Mar 24, 2016

Fish Walks, Climbs Waterfalls Like a Salamander

A species of cavefish in Thailand has been documented walking and climbing waterfalls in a manner similar to four-footed creatures such as salamanders, in a find researchers call “huge” in evolutionary terms.

In a new study published in the journal Nature Scientific Reports, New Jersey Institute of Technology (NJIT) scientists describe the behavior in the blind, walking cavefish Cryptotora thamicola.

Study co-author Brooke E. Flammang, an assistant professor of biological sciences at NJIT, said in a press release that the fish has anatomical features previously known only in tetrapods — four-limbed vertebrates that include amphibians and reptiles.

“What these fish do, in complete darkness, is stick to the rock and climb waterfalls, completely underwater,” Flammang said.

While some other fish species have means of moving on land, the NJIT researchers write that no other living fish has the gait employed by the cavefish, which uses a tetrapod-like, “robust pelvic girdle” to climb.

“The pelvis and vertebral column of this fish allow it to support its body weight against gravity and provide large sites for muscle attachment for walking,” Flammang said.
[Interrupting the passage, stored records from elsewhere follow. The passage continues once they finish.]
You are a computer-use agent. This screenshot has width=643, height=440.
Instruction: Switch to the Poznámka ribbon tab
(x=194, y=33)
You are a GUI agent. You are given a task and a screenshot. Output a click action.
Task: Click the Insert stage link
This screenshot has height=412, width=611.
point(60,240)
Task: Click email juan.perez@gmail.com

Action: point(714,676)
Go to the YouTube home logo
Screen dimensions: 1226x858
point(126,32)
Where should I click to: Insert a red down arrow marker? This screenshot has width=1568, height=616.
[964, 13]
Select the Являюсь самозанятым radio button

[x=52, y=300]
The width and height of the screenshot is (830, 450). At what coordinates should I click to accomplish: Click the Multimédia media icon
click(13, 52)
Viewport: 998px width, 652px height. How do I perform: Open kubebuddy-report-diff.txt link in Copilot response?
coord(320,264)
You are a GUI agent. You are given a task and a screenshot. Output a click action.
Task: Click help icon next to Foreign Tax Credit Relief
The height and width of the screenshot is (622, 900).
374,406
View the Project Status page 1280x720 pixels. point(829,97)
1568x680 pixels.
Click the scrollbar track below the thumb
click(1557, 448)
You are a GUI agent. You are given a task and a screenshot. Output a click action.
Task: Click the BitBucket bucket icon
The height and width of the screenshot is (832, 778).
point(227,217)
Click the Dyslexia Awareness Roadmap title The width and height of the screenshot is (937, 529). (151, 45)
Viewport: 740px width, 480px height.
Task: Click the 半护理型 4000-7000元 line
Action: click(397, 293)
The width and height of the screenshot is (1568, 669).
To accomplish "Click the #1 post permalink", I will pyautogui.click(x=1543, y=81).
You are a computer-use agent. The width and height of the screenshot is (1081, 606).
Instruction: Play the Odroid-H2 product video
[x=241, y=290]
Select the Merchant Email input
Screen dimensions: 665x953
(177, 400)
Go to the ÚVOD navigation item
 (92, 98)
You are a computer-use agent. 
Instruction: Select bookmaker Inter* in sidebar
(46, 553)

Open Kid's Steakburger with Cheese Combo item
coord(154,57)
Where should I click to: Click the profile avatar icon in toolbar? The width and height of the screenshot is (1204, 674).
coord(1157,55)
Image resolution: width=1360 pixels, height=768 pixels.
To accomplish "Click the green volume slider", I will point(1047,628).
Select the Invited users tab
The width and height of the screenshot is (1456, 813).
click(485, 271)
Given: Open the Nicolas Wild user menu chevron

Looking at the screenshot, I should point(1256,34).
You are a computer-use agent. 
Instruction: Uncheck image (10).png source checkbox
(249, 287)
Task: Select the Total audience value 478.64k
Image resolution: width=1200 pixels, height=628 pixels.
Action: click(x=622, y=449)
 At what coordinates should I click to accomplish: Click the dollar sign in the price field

The NJIT team says the find could tell scientists more about how the anatomy for land-walking evolved, as tetrapods made the long transition from finned to limbed beginning in the Devonian period about 420 million years ago.

“From an evolutionary perspective, this is a huge finding,” Flammang said. “This is one of the first fish that we have as a living species that acts in a way that we think they must have acted when they evolved from a fluid environment to a terrestrial environment.”